• _Activity_: So that nothing is lost, transcribe each line of the records exactly.

Start of Data to process

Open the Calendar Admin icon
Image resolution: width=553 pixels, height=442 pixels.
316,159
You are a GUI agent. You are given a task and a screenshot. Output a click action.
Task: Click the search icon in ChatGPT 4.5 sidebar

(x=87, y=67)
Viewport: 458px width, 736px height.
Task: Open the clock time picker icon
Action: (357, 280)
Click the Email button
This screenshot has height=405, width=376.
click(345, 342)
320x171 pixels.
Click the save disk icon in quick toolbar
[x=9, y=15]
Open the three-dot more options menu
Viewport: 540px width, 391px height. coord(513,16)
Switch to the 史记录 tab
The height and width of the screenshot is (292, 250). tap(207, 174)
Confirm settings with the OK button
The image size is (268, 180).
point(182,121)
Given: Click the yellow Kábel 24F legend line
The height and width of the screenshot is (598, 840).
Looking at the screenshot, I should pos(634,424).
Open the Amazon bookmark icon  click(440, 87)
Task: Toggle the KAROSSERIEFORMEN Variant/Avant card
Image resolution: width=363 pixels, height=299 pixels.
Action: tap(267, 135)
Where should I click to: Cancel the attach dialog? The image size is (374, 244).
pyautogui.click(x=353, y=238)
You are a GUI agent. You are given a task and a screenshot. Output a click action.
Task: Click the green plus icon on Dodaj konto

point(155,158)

End of Data to process

• _Written solution_:
Open the Calendar Admin icon
Image resolution: width=553 pixels, height=442 pixels.
316,159
You are a GUI agent. You are given a task and a screenshot. Output a click action.
Task: Click the search icon in ChatGPT 4.5 sidebar

(x=87, y=67)
Viewport: 458px width, 736px height.
Task: Open the clock time picker icon
Action: (357, 280)
Click the Email button
This screenshot has height=405, width=376.
click(345, 342)
320x171 pixels.
Click the save disk icon in quick toolbar
[x=9, y=15]
Open the three-dot more options menu
Viewport: 540px width, 391px height. coord(513,16)
Switch to the 史记录 tab
The height and width of the screenshot is (292, 250). tap(207, 174)
Confirm settings with the OK button
The image size is (268, 180).
point(182,121)
Given: Click the yellow Kábel 24F legend line
The height and width of the screenshot is (598, 840).
Looking at the screenshot, I should pos(634,424).
Open the Amazon bookmark icon  click(440, 87)
Task: Toggle the KAROSSERIEFORMEN Variant/Avant card
Image resolution: width=363 pixels, height=299 pixels.
Action: tap(267, 135)
Where should I click to: Cancel the attach dialog? The image size is (374, 244).
pyautogui.click(x=353, y=238)
You are a GUI agent. You are given a task and a screenshot. Output a click action.
Task: Click the green plus icon on Dodaj konto

point(155,158)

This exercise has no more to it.